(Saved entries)
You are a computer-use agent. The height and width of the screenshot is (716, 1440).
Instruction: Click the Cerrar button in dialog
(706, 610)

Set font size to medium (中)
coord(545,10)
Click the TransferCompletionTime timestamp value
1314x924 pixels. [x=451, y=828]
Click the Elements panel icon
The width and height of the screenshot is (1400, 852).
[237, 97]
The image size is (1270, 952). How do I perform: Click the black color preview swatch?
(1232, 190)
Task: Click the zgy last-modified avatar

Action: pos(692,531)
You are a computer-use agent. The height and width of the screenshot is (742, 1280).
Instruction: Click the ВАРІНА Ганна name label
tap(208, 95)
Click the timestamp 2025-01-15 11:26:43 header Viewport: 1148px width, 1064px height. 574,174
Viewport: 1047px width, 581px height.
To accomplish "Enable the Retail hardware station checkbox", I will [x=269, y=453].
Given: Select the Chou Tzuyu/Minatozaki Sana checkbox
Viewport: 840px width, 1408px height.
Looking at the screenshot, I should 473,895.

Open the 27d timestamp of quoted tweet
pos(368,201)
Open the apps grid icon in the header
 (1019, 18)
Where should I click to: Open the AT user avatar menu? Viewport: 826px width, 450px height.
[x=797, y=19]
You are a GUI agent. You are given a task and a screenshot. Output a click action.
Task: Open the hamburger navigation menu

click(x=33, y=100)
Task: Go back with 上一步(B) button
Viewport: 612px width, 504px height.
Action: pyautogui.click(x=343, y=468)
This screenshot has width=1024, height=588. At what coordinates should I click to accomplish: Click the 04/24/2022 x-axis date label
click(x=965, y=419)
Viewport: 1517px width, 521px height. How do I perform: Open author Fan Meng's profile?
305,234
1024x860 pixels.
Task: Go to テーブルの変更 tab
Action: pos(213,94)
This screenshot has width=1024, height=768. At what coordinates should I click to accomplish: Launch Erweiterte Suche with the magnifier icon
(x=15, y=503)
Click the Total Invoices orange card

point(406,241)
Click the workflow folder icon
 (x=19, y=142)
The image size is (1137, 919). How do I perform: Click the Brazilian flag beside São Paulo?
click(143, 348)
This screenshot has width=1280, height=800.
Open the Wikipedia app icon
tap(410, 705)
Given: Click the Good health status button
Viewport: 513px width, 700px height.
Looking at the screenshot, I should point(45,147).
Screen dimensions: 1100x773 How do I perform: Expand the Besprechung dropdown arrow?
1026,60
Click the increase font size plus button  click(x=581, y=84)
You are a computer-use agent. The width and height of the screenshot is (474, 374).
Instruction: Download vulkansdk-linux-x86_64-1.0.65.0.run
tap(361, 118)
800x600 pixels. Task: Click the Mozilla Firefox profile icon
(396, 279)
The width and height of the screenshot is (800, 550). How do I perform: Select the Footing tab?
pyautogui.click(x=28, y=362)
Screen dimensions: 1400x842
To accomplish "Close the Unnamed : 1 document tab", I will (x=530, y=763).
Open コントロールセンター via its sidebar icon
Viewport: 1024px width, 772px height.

Your task: Every record above is to be given again precisely.

Result for this exercise:
You are a computer-use agent. The height and width of the screenshot is (716, 1440).
Instruction: Click the Cerrar button in dialog
(706, 610)

Set font size to medium (中)
coord(545,10)
Click the TransferCompletionTime timestamp value
1314x924 pixels. [x=451, y=828]
Click the Elements panel icon
The width and height of the screenshot is (1400, 852).
[237, 97]
The image size is (1270, 952). How do I perform: Click the black color preview swatch?
(1232, 190)
Task: Click the zgy last-modified avatar

Action: pos(692,531)
You are a computer-use agent. The height and width of the screenshot is (742, 1280).
Instruction: Click the ВАРІНА Ганна name label
tap(208, 95)
Click the timestamp 2025-01-15 11:26:43 header Viewport: 1148px width, 1064px height. 574,174
Viewport: 1047px width, 581px height.
To accomplish "Enable the Retail hardware station checkbox", I will [x=269, y=453].
Given: Select the Chou Tzuyu/Minatozaki Sana checkbox
Viewport: 840px width, 1408px height.
Looking at the screenshot, I should 473,895.

Open the 27d timestamp of quoted tweet
pos(368,201)
Open the apps grid icon in the header
 (1019, 18)
Where should I click to: Open the AT user avatar menu? Viewport: 826px width, 450px height.
[x=797, y=19]
You are a GUI agent. You are given a task and a screenshot. Output a click action.
Task: Open the hamburger navigation menu

click(x=33, y=100)
Task: Go back with 上一步(B) button
Viewport: 612px width, 504px height.
Action: pyautogui.click(x=343, y=468)
This screenshot has width=1024, height=588. At what coordinates should I click to accomplish: Click the 04/24/2022 x-axis date label
click(x=965, y=419)
Viewport: 1517px width, 521px height. How do I perform: Open author Fan Meng's profile?
305,234
1024x860 pixels.
Task: Go to テーブルの変更 tab
Action: pos(213,94)
This screenshot has width=1024, height=768. At what coordinates should I click to accomplish: Launch Erweiterte Suche with the magnifier icon
(x=15, y=503)
Click the Total Invoices orange card

point(406,241)
Click the workflow folder icon
 (x=19, y=142)
The image size is (1137, 919). How do I perform: Click the Brazilian flag beside São Paulo?
click(143, 348)
This screenshot has width=1280, height=800.
Open the Wikipedia app icon
tap(410, 705)
Given: Click the Good health status button
Viewport: 513px width, 700px height.
Looking at the screenshot, I should point(45,147).
Screen dimensions: 1100x773 How do I perform: Expand the Besprechung dropdown arrow?
1026,60
Click the increase font size plus button  click(x=581, y=84)
You are a computer-use agent. The width and height of the screenshot is (474, 374).
Instruction: Download vulkansdk-linux-x86_64-1.0.65.0.run
tap(361, 118)
800x600 pixels. Task: Click the Mozilla Firefox profile icon
(396, 279)
The width and height of the screenshot is (800, 550). How do I perform: Select the Footing tab?
pyautogui.click(x=28, y=362)
Screen dimensions: 1400x842
To accomplish "Close the Unnamed : 1 document tab", I will (x=530, y=763).
Open コントロールセンター via its sidebar icon
Viewport: 1024px width, 772px height.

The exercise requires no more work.